Will you output all of the data below exactly, omitting the images?
========================
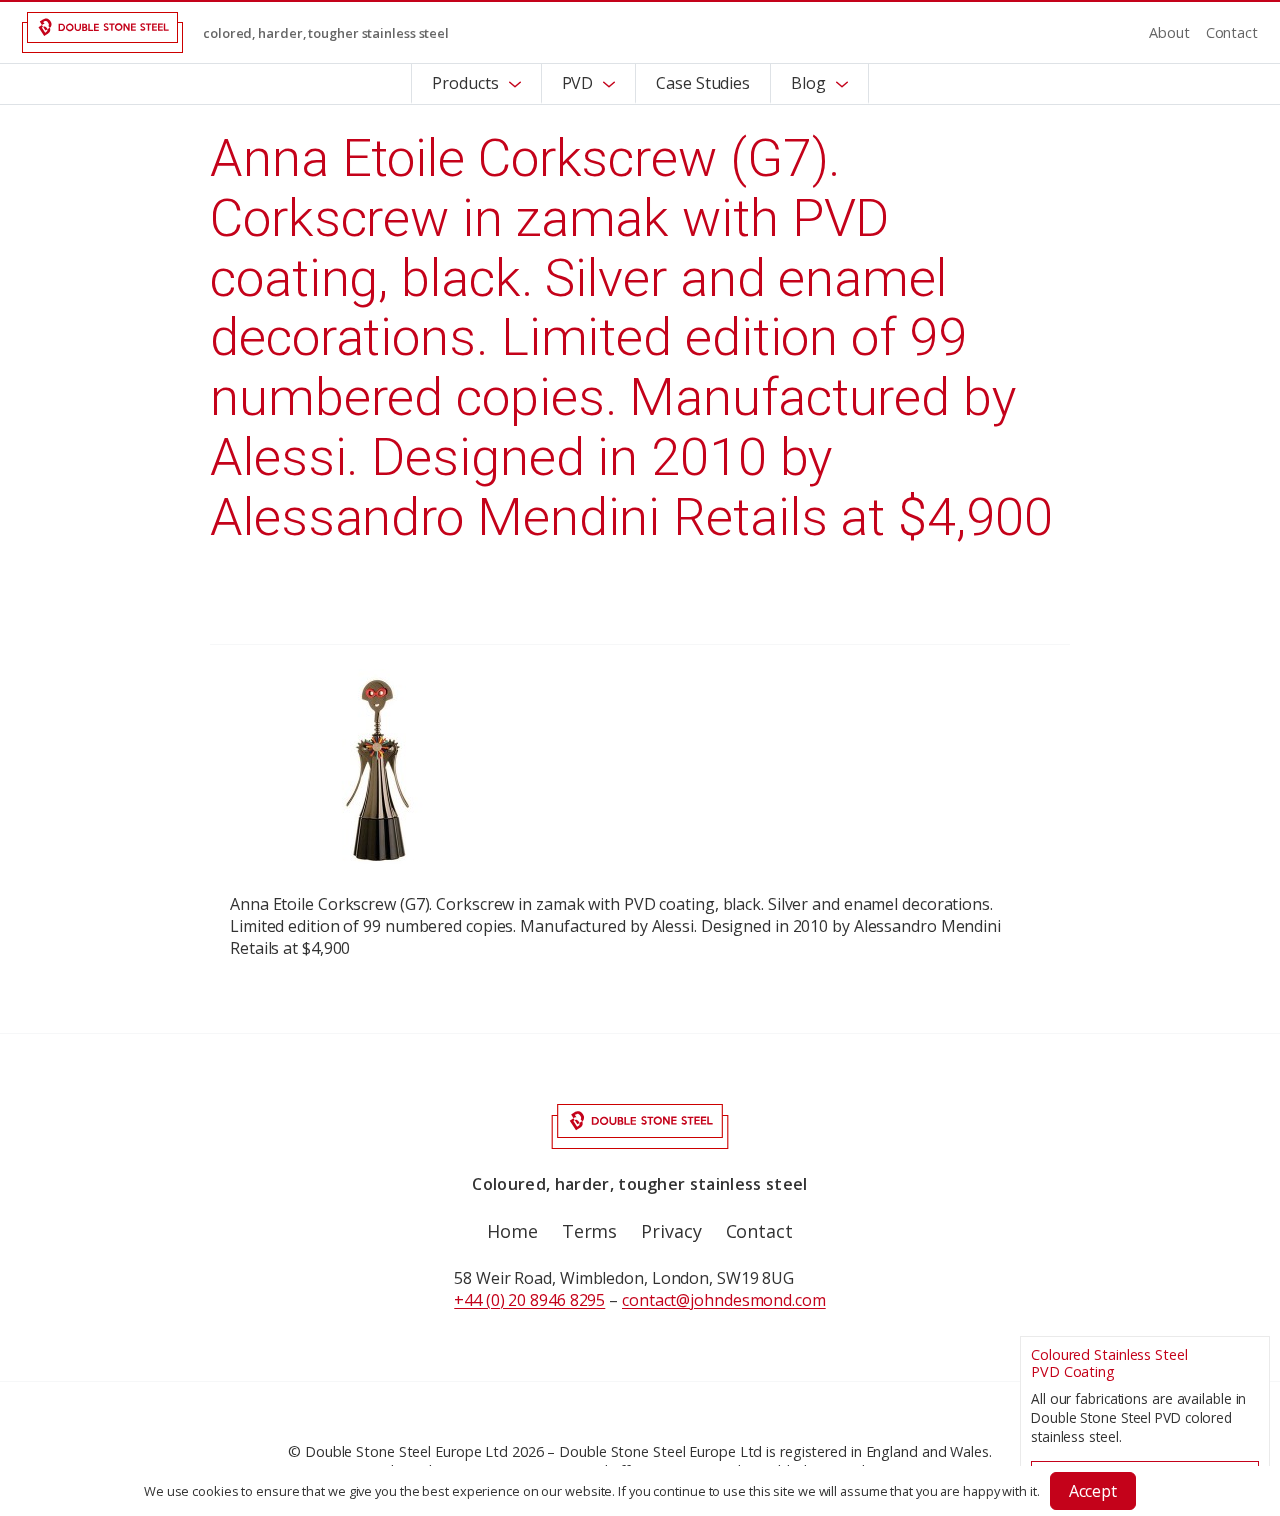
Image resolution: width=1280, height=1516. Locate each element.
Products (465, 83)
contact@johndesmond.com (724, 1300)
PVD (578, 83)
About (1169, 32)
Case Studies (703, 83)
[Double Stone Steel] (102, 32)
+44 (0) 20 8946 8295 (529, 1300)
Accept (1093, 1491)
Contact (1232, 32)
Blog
========================
» **Your solution**
Image resolution: width=1280, height=1516. Locate each element.
Products (465, 83)
contact@johndesmond.com (724, 1300)
PVD (578, 83)
About (1169, 32)
Case Studies (703, 83)
[Double Stone Steel] (102, 32)
+44 (0) 20 8946 8295 (529, 1300)
Accept (1093, 1491)
Contact (1232, 32)
Blog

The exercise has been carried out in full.